**Task goal**
Copy the passage about Robert Julius Trumpler from "Robert Julius Trumpler" up to and including "Sciences in 1932.", changing "emigrated" to "moved".

=== Excerpt to read ===

Robert Julius Trumpler (until 1915 Robert Trümpler, born October 2, 1886 in Zürich, Switzerland; died September 10, 1956 in Berkeley, United States) was a Swiss-American astronomer.

Career
After initial schooling, Trumpler entered the Universität Zürich but later transferred to the University of Göttingen where he earned his PhD in 1910. In 1915, during World War I, he emigrated to the United States and joined the University of California. He took a position at Allegheny Observatory, and later went to Lick Observatory. In 1921, he became a naturalized citizen of the United States. He was elected a member of the United States National Academy of Sciences in 1932.

He is most noted for observing that the brightness of the more distant open clusters was lower than expected, and the stars appeared more red. This was explained by the interstellar dust scattered through the galaxy, resulting in the absorption (extinction) of light or interstellar extinction of light.

Trumpler further studied and catalogued open clusters in order to determine the size of the Milky Way galaxy. At first he thought his analysis placed an upper limit on the Milky Way's diameter of about 10,000 parsecs with the Sun located somewhat near the center although he later revised this. While cataloguing open clusters, he also devised a system for their classification according to the number of stars observed within them, how concentrated these stars are in the center of the cluster and the range of their apparent brightness. This system, known as the Trumpler classification, is still in use today.

=== Provided records ===

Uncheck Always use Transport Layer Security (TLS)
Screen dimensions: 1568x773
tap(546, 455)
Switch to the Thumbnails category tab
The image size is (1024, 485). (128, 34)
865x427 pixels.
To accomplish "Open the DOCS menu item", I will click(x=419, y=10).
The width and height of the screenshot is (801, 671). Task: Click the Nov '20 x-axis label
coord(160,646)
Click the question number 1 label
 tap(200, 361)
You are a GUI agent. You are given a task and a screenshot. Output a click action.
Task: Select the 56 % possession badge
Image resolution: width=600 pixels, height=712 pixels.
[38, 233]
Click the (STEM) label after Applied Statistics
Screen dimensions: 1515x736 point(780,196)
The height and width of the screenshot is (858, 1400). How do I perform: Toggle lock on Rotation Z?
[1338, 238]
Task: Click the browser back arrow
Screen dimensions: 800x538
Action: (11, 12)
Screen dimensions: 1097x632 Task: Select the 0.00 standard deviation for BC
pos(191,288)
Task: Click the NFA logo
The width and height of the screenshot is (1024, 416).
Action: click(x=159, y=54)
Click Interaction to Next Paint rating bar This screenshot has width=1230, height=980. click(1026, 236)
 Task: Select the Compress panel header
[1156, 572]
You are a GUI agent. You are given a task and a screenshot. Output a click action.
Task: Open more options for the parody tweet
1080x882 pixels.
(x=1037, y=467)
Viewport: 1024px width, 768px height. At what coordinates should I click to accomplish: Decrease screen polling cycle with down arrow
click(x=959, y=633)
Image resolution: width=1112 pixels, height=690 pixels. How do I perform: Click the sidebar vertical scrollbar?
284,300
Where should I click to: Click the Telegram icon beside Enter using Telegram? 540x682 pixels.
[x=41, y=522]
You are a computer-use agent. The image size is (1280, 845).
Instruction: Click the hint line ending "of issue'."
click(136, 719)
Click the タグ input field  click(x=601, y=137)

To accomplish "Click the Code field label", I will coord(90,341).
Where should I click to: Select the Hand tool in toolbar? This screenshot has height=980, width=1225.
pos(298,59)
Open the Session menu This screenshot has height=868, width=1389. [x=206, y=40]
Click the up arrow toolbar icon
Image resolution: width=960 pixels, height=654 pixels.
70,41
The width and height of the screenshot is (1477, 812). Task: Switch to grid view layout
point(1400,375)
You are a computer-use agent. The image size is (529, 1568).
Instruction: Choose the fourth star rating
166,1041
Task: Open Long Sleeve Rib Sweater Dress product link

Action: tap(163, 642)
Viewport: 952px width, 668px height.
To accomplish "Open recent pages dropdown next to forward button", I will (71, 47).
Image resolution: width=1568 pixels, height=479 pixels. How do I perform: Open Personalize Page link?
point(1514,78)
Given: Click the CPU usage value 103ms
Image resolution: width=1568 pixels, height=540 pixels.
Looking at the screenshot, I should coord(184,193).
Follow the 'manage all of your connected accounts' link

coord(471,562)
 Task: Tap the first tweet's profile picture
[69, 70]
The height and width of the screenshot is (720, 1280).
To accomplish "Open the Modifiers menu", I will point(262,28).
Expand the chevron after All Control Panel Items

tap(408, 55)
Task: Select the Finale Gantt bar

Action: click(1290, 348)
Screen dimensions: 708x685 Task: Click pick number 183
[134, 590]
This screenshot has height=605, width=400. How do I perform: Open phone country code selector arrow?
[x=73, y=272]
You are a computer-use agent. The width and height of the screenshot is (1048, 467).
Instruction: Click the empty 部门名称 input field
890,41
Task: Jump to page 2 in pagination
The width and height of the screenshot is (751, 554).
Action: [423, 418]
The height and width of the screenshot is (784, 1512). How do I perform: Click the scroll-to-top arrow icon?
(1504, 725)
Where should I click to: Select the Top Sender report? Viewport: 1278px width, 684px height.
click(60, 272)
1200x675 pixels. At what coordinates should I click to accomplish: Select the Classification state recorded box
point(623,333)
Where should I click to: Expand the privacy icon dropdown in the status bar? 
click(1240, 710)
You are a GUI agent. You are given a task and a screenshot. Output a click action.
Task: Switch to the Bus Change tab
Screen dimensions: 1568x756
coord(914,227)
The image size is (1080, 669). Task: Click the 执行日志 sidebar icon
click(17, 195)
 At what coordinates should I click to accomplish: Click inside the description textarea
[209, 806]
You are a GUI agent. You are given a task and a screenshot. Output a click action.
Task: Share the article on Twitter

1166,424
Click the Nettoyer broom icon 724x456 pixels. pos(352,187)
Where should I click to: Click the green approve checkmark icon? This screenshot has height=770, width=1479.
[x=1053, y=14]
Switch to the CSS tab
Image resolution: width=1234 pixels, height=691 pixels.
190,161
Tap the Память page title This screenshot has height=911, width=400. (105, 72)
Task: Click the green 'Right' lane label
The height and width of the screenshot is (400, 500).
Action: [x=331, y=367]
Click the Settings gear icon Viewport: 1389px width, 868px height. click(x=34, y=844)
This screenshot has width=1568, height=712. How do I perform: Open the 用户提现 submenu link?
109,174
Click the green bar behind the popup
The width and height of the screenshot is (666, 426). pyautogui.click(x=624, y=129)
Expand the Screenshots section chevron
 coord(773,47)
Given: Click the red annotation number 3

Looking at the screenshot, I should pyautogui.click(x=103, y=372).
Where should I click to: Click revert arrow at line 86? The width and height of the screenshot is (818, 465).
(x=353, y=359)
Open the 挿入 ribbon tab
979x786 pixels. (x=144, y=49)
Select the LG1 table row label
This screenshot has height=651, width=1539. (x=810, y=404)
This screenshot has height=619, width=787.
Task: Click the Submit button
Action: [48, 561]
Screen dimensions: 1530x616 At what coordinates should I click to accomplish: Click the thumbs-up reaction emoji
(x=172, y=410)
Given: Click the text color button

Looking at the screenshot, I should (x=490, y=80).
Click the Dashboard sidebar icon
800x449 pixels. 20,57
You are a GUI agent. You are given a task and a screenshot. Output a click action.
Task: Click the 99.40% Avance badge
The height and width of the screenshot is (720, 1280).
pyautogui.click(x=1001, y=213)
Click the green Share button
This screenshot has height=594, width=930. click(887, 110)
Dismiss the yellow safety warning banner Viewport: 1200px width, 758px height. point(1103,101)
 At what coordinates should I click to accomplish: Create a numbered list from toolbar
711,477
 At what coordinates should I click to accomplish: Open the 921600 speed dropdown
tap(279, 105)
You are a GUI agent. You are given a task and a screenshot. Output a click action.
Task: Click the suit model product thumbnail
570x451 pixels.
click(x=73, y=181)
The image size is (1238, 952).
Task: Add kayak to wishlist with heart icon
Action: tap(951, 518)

===

**Answer for this exercise**
Robert Julius Trumpler (until 1915 Robert Trümpler, born October 2, 1886 in Zürich, Switzerland; died September 10, 1956 in Berkeley, United States) was a Swiss-American astronomer.

Career
After initial schooling, Trumpler entered the Universität Zürich but later transferred to the University of Göttingen where he earned his PhD in 1910. In 1915, during World War I, he moved to the United States and joined the University of California. He took a position at Allegheny Observatory, and later went to Lick Observatory. In 1921, he became a naturalized citizen of the United States. He was elected a member of the United States National Academy of Sciences in 1932.